Ok, I'm about ready to put the 360 back together, but I have been tring to find if anyone sells grooved cam bearings to allow full time oiling to the rocker gear? If not, what bearings should I use? I am thinking of using the Clevite CLE-SH875S bearings if I can not find grooved ones.

I have seen some cams that are grooved, but the one I have is not, it just has the cross drilled holes, and the bearing width is narrower than the older cam I took out of the engine (if that matters.)

Anyhow, would grooving the cam or bearings create too much of an oil pressure drop? I would like better rocker oiling with the aluminum roller rockers I have.

Also, any other oiling mods? What about re-drilling the main oil feed holes from 1/4" to 5/16"?

I also plan to use a 1/2" NPT tap to tap and plug the front top water holes (one on each side) in the block deck to force the water to circulate more before exiting into the heads. I got this idea from the book "How to Build Big Inch Mopar Small Blocks" by Jim Szilagyi.

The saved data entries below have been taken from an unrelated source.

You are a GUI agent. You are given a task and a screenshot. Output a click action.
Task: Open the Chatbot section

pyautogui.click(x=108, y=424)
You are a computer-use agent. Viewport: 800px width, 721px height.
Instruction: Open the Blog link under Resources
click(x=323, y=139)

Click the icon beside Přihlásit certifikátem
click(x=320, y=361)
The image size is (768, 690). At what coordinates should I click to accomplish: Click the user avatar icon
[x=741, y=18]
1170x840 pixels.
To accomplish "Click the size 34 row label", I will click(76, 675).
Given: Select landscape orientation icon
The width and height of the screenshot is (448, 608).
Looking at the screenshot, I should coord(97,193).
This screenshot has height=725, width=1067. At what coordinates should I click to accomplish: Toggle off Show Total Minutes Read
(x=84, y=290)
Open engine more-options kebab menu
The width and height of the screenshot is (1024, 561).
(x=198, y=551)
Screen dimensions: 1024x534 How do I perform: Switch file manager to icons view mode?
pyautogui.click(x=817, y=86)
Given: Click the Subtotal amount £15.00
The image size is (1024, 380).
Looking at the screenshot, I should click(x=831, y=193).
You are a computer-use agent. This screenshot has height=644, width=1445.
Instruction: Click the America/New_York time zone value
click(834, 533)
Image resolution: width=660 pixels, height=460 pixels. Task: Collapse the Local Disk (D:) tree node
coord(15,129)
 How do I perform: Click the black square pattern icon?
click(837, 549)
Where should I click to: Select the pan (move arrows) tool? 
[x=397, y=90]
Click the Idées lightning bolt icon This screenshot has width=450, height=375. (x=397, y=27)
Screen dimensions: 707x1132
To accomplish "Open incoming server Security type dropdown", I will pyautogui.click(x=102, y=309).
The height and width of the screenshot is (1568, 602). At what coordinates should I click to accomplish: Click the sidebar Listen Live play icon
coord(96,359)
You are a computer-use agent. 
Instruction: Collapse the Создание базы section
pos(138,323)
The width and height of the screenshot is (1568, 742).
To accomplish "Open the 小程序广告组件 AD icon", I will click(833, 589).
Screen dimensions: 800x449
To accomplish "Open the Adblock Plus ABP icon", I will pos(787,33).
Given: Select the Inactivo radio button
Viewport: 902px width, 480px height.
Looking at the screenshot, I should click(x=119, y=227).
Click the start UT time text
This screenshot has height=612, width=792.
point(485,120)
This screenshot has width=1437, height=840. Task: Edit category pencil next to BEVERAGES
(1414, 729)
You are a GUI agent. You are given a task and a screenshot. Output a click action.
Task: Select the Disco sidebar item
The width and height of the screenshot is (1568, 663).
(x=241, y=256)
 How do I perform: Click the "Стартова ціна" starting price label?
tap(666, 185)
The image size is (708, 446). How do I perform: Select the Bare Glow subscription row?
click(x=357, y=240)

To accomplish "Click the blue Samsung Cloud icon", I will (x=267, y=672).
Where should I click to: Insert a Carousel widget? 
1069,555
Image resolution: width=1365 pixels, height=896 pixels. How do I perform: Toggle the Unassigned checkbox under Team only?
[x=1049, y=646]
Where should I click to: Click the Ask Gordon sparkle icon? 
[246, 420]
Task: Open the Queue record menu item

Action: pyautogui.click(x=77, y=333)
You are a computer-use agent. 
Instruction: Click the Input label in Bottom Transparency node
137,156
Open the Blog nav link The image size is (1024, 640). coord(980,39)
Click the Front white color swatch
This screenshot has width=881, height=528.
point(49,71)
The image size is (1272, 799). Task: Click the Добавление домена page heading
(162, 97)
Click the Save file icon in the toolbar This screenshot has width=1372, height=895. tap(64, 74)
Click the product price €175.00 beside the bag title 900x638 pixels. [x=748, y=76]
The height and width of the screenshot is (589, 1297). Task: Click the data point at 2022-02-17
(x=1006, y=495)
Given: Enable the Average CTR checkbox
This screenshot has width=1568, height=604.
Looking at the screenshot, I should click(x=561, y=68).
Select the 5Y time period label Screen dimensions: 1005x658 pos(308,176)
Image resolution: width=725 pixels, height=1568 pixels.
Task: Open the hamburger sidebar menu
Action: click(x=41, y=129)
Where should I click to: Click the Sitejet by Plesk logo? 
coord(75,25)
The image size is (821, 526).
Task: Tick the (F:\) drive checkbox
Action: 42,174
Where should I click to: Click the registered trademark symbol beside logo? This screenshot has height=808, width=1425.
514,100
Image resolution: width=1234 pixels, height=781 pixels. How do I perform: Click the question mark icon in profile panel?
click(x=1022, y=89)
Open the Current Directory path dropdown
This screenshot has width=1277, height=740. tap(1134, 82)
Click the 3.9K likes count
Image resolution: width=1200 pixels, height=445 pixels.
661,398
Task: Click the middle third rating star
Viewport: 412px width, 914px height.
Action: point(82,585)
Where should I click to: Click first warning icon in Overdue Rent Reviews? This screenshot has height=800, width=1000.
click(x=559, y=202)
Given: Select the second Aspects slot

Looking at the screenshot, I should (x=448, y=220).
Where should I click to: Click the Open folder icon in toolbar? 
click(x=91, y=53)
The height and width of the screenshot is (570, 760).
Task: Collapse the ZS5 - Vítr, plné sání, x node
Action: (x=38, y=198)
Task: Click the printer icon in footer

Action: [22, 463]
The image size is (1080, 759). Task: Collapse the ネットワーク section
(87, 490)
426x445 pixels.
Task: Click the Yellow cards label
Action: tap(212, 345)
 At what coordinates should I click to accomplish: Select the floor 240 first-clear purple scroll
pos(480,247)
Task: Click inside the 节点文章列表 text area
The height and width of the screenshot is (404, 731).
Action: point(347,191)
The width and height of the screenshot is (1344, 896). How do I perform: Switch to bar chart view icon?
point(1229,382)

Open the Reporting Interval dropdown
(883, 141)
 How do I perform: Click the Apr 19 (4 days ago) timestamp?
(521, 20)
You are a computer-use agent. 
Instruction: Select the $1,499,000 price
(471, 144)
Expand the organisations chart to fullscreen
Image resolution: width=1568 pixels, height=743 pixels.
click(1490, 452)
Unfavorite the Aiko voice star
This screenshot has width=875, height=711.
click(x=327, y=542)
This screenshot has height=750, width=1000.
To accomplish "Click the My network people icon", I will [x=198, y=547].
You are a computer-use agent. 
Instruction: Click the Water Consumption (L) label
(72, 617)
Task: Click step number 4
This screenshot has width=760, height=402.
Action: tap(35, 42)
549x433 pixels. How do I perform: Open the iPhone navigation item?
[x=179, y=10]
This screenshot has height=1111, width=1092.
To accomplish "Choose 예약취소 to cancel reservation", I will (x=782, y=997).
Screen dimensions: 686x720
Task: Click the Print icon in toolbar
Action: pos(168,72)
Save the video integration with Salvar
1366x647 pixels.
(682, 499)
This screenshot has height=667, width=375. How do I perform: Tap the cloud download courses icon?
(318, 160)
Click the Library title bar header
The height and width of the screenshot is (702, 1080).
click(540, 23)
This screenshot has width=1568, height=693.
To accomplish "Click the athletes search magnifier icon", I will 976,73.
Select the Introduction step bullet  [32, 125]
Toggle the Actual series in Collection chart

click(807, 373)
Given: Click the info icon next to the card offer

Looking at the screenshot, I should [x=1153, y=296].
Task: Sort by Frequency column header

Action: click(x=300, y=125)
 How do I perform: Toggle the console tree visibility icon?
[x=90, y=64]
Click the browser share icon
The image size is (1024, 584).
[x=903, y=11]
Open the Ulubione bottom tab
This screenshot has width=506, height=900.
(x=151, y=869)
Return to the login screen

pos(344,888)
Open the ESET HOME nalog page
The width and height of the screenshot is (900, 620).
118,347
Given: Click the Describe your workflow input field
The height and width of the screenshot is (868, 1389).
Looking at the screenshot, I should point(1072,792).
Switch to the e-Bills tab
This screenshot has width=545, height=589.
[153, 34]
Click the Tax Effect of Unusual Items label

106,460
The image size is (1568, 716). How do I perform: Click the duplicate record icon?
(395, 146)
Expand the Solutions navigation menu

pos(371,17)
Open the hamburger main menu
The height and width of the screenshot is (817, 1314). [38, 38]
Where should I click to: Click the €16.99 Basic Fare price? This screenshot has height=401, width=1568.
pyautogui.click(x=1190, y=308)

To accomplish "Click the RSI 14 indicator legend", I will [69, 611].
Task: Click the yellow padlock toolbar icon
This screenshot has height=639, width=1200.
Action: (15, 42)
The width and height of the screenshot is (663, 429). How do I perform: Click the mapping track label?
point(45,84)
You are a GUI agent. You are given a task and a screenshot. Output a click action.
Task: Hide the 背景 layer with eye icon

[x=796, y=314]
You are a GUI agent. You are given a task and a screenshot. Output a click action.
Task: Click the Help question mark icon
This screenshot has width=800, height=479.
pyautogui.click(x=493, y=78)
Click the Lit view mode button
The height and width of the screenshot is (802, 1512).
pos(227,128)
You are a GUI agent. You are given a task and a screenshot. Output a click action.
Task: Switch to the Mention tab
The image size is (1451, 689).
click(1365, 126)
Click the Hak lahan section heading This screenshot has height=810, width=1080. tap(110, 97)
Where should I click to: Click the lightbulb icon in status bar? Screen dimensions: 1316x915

Any other ideas? I already cleaned up the 1/2" oil supply holes from the pump to the filter. The 1/2" drill bit actually removed some steel, so I'm not sure what the original size was? I haven't removed the plug that forces the oil through the filter to check the size of the oil feed to the lifter galley, but I will probbly check it too since I have all the other plugs out of the block.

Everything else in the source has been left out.